Lung volume reduction surgery is another surgical technique. It may be an option for patients
with severe emphysema symptoms that do not respond to attempts at medical therapy. In this
technique, about 20% to 30% of tissue from both lungs is removed; the area removed is
usually the lung tissue sections that have minimal or no function.
Finally, lung transplantation is a possibility for certain selected patients. Patients with
COPD/emphysema are the largest category of patients that undergo lung transplantation.

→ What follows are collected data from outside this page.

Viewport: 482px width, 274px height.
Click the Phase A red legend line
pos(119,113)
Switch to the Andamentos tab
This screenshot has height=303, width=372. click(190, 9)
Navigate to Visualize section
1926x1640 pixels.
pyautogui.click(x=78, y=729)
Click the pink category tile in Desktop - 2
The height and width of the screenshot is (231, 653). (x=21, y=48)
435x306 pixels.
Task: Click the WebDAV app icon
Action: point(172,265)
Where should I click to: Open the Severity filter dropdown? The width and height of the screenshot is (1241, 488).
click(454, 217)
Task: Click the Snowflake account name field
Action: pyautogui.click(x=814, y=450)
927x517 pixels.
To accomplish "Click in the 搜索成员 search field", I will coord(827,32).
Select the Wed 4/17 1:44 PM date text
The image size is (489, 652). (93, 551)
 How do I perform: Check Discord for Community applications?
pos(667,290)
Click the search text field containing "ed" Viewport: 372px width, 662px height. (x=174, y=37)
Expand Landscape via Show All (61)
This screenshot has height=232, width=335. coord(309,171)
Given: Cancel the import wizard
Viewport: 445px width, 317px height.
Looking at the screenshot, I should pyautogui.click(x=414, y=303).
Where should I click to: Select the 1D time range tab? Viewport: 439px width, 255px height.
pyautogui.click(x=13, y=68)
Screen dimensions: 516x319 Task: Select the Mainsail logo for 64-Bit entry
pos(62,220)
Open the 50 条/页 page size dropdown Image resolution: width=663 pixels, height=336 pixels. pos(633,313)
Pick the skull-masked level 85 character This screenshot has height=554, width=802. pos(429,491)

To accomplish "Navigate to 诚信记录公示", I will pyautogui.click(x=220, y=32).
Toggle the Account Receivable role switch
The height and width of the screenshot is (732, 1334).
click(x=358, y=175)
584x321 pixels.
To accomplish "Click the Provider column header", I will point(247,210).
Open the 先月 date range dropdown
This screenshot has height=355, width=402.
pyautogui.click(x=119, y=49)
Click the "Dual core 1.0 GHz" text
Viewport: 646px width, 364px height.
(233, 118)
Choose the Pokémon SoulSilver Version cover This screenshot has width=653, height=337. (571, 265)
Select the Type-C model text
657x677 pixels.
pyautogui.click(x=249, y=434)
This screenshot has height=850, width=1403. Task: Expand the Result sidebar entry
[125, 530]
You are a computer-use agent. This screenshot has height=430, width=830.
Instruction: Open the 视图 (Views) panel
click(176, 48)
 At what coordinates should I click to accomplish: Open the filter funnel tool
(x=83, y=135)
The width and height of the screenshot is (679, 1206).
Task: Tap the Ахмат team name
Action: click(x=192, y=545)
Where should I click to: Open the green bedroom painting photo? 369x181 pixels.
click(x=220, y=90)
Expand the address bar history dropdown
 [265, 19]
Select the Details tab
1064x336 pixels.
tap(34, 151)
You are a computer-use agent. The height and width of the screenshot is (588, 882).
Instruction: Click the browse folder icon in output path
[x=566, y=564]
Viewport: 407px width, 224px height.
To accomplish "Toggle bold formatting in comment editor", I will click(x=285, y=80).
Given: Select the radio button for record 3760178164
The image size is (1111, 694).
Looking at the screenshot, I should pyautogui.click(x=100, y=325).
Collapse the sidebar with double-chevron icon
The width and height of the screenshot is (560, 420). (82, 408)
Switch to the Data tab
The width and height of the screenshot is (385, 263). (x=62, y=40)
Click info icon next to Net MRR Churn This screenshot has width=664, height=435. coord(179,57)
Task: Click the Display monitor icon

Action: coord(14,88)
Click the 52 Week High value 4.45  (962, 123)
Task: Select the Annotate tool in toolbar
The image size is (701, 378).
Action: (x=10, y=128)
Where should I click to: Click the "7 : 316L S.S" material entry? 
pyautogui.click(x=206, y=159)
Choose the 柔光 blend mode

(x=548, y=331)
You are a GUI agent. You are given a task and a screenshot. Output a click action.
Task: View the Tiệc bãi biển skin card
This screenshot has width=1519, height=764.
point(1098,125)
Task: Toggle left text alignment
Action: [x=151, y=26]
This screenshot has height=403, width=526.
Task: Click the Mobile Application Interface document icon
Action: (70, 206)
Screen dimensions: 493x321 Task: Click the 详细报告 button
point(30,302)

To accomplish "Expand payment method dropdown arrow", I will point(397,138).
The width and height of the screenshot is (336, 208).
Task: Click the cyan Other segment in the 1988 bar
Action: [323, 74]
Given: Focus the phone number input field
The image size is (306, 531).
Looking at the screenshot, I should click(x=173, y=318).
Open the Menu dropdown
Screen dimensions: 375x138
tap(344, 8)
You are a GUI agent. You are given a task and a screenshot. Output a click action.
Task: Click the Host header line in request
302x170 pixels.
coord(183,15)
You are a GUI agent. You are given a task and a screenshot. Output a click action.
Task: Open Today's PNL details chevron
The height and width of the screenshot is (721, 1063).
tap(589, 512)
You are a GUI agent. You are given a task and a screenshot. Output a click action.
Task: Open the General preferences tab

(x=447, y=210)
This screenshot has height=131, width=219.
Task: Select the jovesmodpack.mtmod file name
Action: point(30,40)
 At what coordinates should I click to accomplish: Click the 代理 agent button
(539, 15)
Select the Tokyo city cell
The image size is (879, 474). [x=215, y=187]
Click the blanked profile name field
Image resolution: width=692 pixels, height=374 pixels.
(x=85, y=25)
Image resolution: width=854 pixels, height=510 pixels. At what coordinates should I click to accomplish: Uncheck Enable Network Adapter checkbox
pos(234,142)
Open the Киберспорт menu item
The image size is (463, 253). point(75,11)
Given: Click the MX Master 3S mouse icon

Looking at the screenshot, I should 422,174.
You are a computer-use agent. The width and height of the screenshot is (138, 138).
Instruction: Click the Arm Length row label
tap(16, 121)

What are the stages of emphysema?
In general, there are four stages of emphysema; they are as follows:
Stage I: mild obstruction; treatment is with short-acting bronchodilators and reduction of risk
factors
Stage II: moderate obstruction; risk reduction, long-acting bronchodilators, short-acting
bronchodilator as needed and cardiopulmonary rehabilitation
Stage III: severe obstruction; risk reduction, short and long-acting bronchodilators,
cardiopulmonary rehabilitation, and inhaled glucocorticoids as needed
Stage IV: very severe obstruction and/or evidence of chronic respiratory failure, all the above
for stage III, and likely long-term oxygen therapy and consideration of surgical options section.

What is the life expectancy and outlook for someone with emphysema?
Unfortunately, there have been no large studies to determine emphysema's effect on life
expectancy. In general, the life expectancy may be related to the stage of emphysema, but the
prognosis often varies widely between two people in the same stage. The outlook for someone
with emphysema is often good to fair because COPD/emphysema is a slowly progressive
disease. However, reducing risk factors and appropriate treatment may increase the outlook for
many individual patients. Patients that undergo lung transplant have, in general, about a five-
year increase in life expectancy after surgery.